▸ Direction:
Return the lines from the records verbatim, beginning with the line that contains "How do I perform: Click the 'Комментарий'" and continuing through the line that contains "I will coord(873,806).", with both of those lines included.

Entries for locating words and elements:
===

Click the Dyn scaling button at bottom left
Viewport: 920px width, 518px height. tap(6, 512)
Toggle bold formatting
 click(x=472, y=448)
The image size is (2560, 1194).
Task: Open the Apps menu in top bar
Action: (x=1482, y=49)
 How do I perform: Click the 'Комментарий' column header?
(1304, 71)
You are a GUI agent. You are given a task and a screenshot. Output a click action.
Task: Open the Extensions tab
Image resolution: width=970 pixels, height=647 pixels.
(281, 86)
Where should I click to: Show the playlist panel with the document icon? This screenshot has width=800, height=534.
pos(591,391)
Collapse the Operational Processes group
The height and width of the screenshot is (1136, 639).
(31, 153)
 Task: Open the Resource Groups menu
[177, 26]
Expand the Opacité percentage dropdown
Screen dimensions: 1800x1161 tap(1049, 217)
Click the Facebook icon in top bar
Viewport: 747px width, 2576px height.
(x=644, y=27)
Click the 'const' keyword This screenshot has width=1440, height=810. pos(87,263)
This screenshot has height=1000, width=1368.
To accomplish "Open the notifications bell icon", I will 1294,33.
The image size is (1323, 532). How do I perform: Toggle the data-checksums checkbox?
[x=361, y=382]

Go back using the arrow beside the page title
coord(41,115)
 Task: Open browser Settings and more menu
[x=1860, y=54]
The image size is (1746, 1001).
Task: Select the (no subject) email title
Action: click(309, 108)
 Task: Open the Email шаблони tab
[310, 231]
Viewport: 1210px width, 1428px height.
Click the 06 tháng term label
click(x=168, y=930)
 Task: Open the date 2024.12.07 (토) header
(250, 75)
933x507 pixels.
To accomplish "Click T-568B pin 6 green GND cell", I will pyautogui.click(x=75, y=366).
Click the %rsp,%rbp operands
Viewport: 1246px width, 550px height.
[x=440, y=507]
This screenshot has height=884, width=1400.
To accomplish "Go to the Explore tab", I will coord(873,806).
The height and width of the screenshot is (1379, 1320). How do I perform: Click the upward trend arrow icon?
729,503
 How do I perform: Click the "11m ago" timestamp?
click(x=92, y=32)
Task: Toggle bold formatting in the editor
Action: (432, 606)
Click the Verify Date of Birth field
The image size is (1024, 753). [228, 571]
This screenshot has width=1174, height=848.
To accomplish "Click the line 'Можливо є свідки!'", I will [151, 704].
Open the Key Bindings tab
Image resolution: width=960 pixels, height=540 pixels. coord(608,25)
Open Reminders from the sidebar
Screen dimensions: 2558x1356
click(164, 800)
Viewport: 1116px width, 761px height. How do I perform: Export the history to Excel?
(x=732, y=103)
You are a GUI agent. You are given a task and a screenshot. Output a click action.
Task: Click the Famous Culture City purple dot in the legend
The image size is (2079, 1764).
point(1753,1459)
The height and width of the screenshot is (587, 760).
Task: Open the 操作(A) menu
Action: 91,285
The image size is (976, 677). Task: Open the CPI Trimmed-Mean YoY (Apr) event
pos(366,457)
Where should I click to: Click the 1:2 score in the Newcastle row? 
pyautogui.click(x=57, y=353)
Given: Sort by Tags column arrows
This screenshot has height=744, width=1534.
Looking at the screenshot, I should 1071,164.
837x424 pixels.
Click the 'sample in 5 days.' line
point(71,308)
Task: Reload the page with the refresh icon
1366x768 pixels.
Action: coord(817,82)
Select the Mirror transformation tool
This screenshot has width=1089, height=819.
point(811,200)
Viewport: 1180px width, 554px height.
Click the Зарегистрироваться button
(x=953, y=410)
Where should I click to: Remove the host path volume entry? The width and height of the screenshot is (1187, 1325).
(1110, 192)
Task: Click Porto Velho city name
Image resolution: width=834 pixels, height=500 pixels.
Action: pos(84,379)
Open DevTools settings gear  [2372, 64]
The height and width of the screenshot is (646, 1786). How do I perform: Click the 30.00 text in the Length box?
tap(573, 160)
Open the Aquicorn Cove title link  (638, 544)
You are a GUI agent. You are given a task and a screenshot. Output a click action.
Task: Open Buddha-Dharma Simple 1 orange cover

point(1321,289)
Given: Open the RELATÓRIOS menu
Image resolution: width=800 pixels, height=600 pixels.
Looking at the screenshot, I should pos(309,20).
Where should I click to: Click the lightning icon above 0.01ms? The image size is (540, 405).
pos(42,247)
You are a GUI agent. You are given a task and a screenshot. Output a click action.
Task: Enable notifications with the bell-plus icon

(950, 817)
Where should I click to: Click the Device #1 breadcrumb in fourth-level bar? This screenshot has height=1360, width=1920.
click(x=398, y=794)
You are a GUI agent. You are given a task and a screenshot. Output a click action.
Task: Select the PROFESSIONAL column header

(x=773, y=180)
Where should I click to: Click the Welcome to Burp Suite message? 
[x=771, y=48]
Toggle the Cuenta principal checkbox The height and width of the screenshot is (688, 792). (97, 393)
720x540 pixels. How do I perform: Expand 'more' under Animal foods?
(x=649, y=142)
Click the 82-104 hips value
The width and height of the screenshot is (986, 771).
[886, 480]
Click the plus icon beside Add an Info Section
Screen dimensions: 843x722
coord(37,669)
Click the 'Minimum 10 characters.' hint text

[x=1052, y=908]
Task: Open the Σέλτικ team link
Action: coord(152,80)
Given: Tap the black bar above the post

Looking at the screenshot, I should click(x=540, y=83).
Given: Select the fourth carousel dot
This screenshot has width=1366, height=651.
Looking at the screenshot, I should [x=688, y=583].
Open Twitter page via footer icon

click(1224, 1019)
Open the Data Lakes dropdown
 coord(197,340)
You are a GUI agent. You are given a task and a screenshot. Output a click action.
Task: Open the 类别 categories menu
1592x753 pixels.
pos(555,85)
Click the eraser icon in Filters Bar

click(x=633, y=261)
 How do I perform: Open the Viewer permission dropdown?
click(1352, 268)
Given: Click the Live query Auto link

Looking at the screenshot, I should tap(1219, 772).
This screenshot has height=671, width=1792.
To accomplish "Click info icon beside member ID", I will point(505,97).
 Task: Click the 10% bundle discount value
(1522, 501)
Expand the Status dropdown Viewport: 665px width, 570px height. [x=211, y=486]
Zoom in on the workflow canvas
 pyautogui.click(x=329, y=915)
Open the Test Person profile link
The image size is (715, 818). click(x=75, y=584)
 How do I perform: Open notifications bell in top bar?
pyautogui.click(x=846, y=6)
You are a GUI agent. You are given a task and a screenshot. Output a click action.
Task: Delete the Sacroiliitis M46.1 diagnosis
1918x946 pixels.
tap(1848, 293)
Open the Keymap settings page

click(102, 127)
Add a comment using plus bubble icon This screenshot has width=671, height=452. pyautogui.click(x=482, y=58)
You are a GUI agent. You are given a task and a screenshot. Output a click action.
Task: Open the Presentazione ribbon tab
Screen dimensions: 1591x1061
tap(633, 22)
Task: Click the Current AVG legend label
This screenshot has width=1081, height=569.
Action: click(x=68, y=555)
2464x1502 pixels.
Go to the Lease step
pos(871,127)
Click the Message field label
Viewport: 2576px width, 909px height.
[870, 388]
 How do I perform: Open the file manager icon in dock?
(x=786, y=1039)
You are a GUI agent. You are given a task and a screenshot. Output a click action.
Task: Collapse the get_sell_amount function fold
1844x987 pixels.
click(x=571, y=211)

===

▸ Solution to this problem:
 How do I perform: Click the 'Комментарий' column header?
(1304, 71)
You are a GUI agent. You are given a task and a screenshot. Output a click action.
Task: Open the Extensions tab
Image resolution: width=970 pixels, height=647 pixels.
(281, 86)
Where should I click to: Show the playlist panel with the document icon? This screenshot has width=800, height=534.
pos(591,391)
Collapse the Operational Processes group
The height and width of the screenshot is (1136, 639).
(31, 153)
 Task: Open the Resource Groups menu
[177, 26]
Expand the Opacité percentage dropdown
Screen dimensions: 1800x1161 tap(1049, 217)
Click the Facebook icon in top bar
Viewport: 747px width, 2576px height.
(x=644, y=27)
Click the 'const' keyword This screenshot has width=1440, height=810. pos(87,263)
This screenshot has height=1000, width=1368.
To accomplish "Open the notifications bell icon", I will 1294,33.
The image size is (1323, 532). How do I perform: Toggle the data-checksums checkbox?
[x=361, y=382]

Go back using the arrow beside the page title
coord(41,115)
 Task: Open browser Settings and more menu
[x=1860, y=54]
The image size is (1746, 1001).
Task: Select the (no subject) email title
Action: click(309, 108)
 Task: Open the Email шаблони tab
[310, 231]
Viewport: 1210px width, 1428px height.
Click the 06 tháng term label
click(x=168, y=930)
 Task: Open the date 2024.12.07 (토) header
(250, 75)
933x507 pixels.
To accomplish "Click T-568B pin 6 green GND cell", I will pyautogui.click(x=75, y=366).
Click the %rsp,%rbp operands
Viewport: 1246px width, 550px height.
[x=440, y=507]
This screenshot has height=884, width=1400.
To accomplish "Go to the Explore tab", I will coord(873,806).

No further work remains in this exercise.